[Written instruction] Render the records below as a numbered list with one line per item, skipping blank lines. Leave the pictures out.
-*-*-
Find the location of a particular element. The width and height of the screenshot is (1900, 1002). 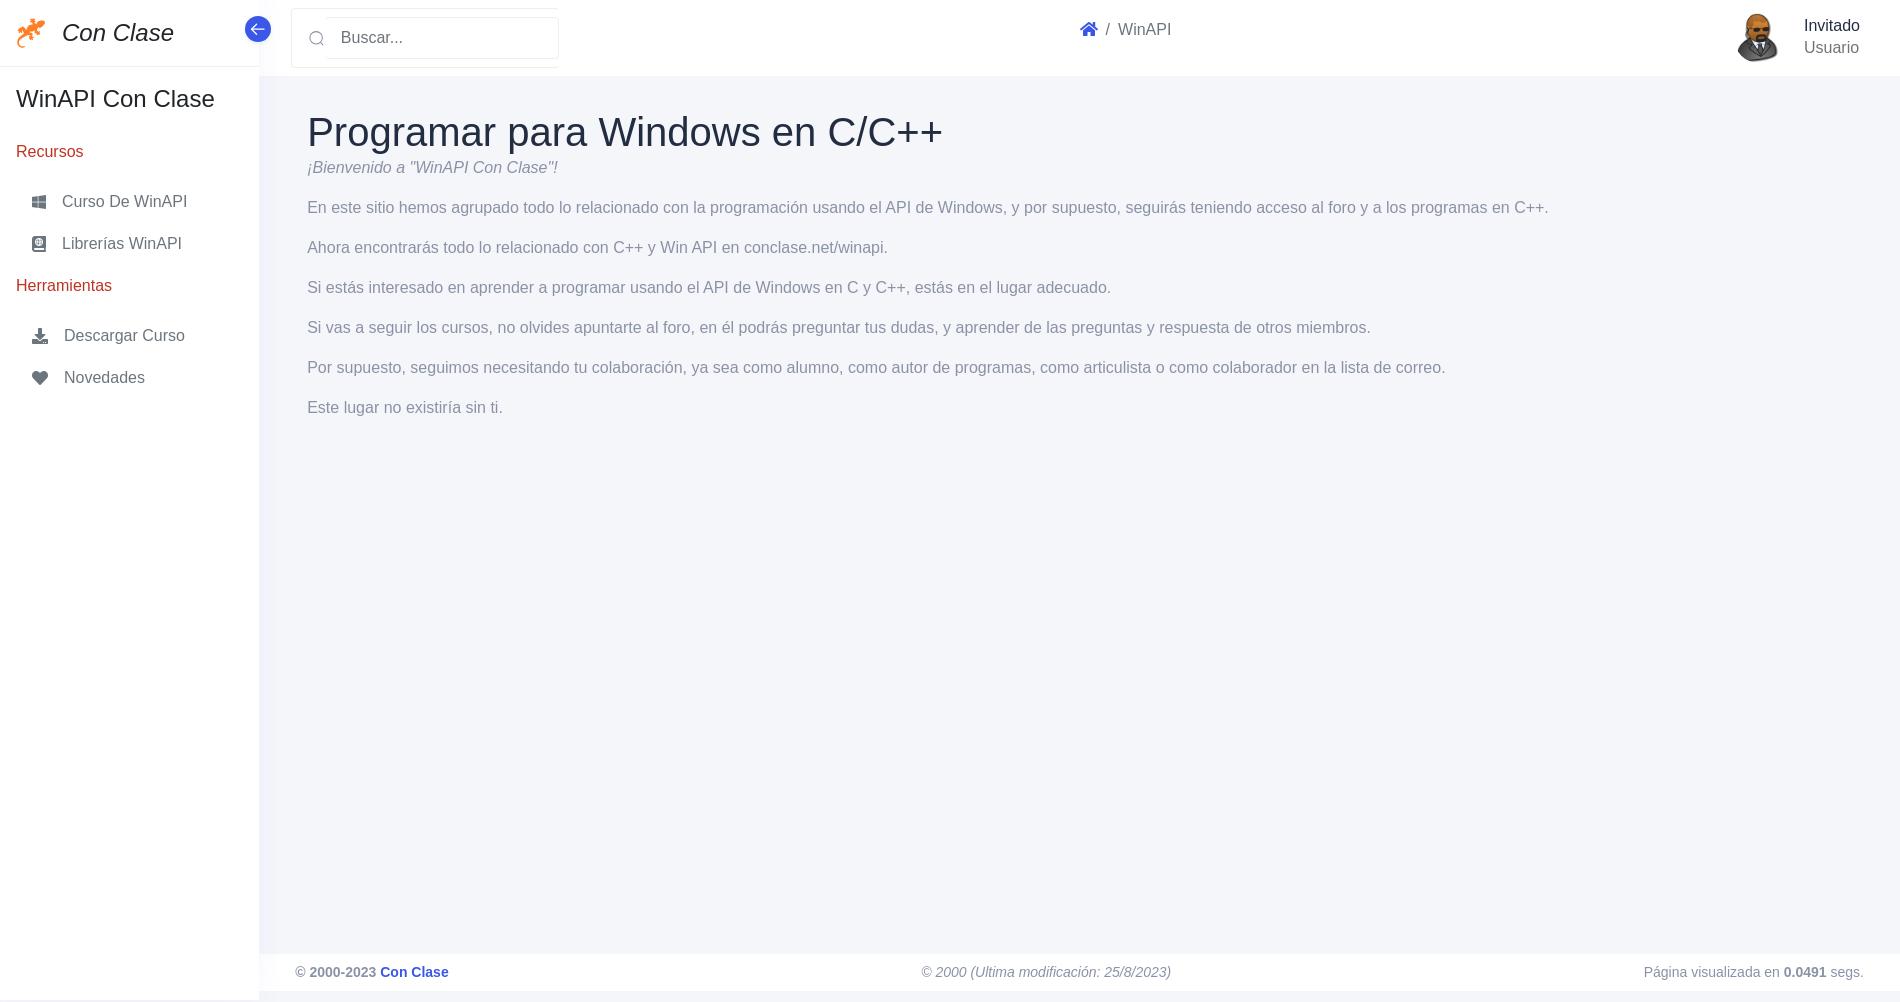

'Página visualizada en' is located at coordinates (1712, 971).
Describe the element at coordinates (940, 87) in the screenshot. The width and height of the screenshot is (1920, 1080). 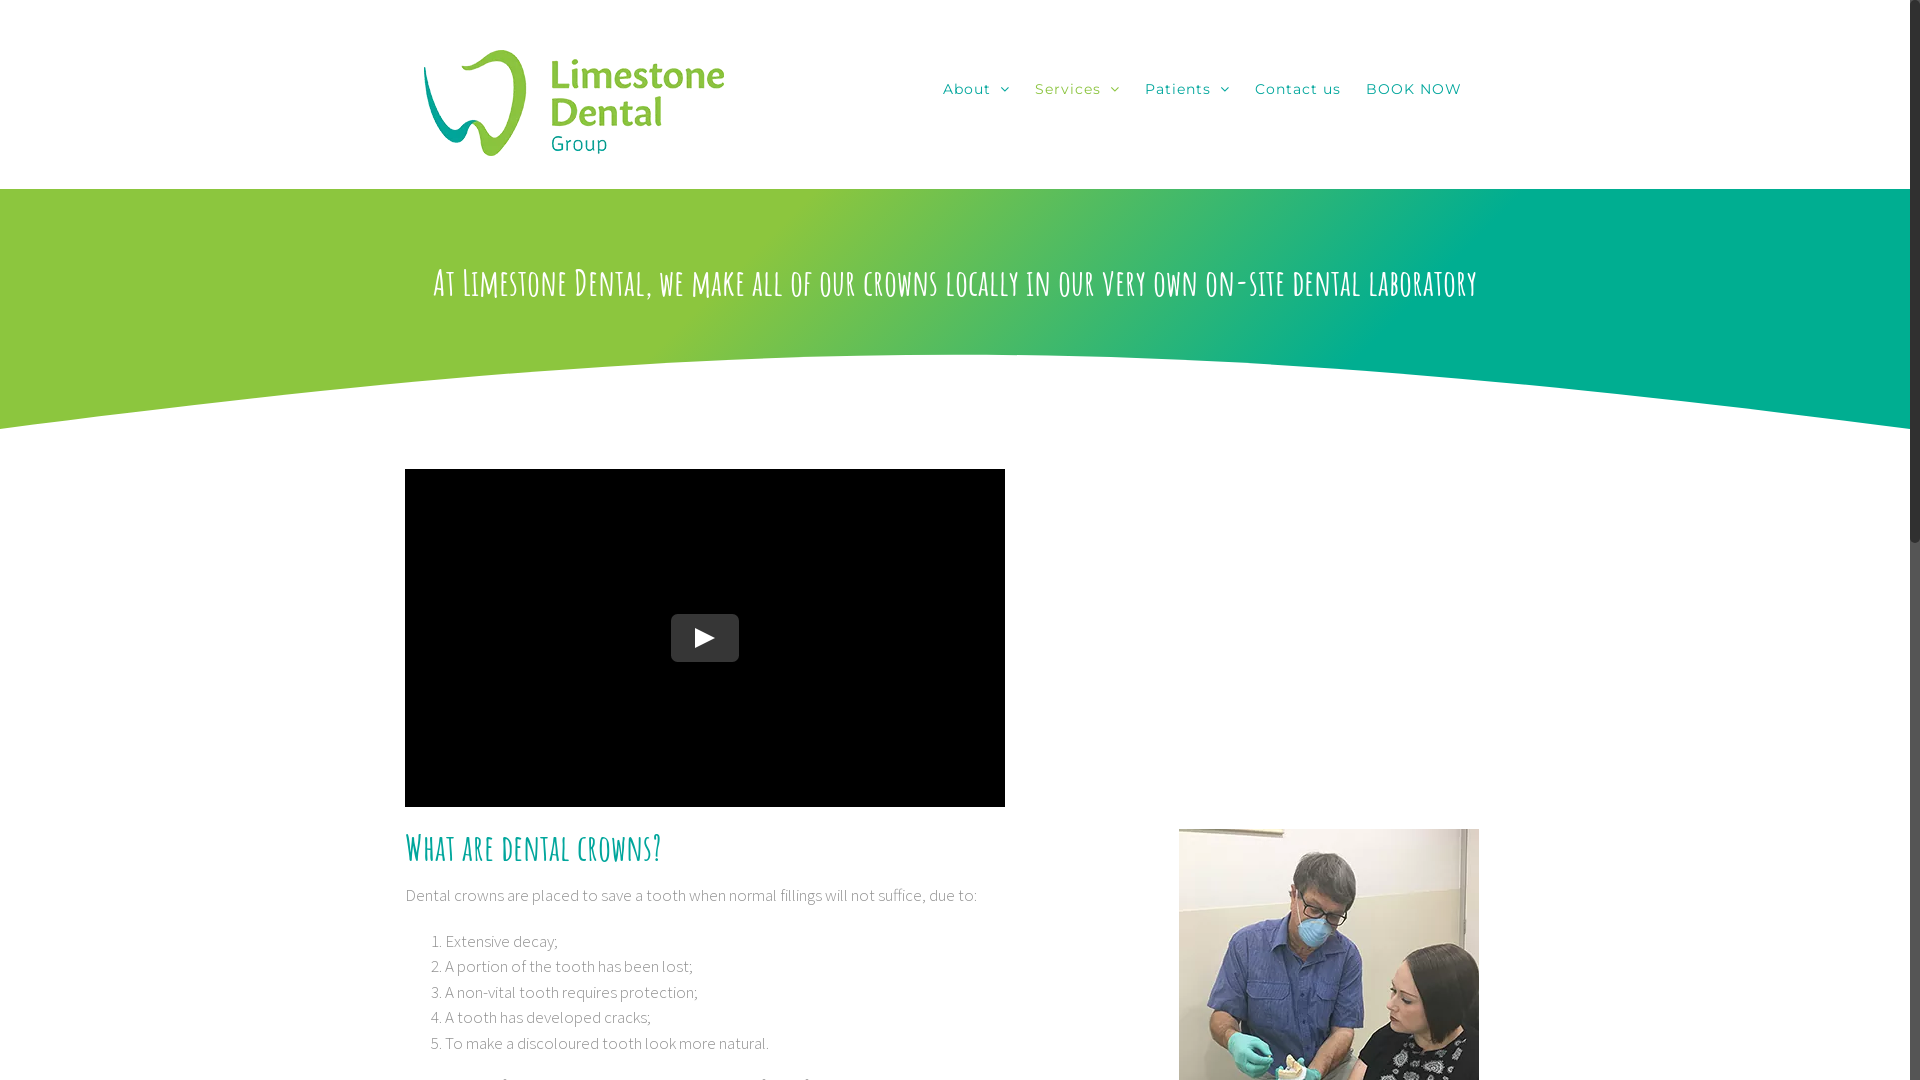
I see `'About'` at that location.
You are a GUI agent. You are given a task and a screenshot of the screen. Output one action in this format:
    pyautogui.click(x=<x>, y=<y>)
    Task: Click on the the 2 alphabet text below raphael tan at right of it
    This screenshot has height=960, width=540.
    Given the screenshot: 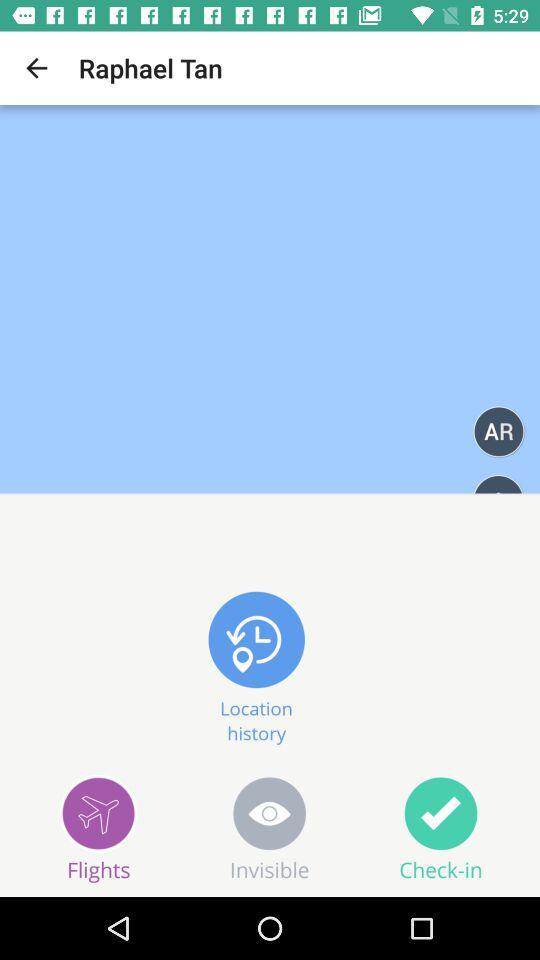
-*-*-
[Correct output]
1. Find the location of a particular element. The width and height of the screenshot is (1900, 1002). 
2. 'Página visualizada en' is located at coordinates (1712, 971).
3. Describe the element at coordinates (940, 87) in the screenshot. The width and height of the screenshot is (1920, 1080). 
4. I see `'About'` at that location.
5. You are a GUI agent. You are given a task and a screenshot of the screen. Output one action in this format:
6.     pyautogui.click(x=<x>, y=<y>)
7.     Task: Click on the the 2 alphabet text below raphael tan at right of it
8.     This screenshot has height=960, width=540.
9.     Given the screenshot: 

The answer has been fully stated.